§ **What this task involves**
For the records that follow, give the number of lines in which the word "computer" occurs, with nothing added.

[Stored items]
━━━

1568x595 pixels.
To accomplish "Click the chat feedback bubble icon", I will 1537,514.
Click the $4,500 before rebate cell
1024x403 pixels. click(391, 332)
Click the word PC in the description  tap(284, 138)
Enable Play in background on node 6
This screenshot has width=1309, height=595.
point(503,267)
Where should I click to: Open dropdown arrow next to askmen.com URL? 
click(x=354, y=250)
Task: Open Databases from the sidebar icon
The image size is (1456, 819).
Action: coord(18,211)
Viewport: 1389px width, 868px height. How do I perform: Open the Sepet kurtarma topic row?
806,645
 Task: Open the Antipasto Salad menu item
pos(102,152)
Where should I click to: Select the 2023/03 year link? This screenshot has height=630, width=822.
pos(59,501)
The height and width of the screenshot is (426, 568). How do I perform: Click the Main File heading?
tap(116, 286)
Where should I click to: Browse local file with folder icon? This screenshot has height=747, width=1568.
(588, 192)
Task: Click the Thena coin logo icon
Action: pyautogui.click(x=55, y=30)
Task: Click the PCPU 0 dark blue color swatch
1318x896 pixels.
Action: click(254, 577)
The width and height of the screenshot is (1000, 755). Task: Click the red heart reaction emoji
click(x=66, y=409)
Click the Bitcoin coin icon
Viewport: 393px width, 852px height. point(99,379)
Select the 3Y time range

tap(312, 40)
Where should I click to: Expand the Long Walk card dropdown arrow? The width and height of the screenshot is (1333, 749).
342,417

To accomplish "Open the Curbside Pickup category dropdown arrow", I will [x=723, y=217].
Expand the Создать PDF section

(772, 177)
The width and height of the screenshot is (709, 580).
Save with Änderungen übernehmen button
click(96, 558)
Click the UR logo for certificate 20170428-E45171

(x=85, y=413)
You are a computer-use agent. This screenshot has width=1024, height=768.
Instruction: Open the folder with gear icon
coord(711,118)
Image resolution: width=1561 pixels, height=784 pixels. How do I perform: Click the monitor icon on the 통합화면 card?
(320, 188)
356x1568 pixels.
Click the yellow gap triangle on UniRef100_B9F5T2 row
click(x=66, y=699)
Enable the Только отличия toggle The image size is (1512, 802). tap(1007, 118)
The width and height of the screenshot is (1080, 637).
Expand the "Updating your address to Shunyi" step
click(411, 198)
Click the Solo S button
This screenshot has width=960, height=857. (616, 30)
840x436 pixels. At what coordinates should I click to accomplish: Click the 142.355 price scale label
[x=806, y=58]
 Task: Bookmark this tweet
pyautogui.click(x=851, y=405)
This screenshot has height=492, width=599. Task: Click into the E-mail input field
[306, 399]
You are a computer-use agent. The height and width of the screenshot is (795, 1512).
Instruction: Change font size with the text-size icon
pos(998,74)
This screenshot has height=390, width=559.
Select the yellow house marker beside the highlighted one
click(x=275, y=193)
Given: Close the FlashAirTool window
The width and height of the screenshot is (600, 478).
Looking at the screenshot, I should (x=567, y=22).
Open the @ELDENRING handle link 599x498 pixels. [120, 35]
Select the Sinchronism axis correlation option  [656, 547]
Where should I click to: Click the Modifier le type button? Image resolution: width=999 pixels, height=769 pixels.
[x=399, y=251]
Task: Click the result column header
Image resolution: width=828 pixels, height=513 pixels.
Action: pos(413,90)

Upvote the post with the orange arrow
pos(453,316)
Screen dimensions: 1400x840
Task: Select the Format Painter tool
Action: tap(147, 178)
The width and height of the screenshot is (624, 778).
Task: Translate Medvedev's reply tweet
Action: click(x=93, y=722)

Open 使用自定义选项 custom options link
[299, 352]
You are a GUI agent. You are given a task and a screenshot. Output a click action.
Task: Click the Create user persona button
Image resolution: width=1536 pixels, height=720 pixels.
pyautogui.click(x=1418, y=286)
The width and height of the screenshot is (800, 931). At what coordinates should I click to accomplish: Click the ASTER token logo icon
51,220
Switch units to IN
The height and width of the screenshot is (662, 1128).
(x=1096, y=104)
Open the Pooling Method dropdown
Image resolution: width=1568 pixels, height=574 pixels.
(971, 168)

━━━

§ **Problem solution**
2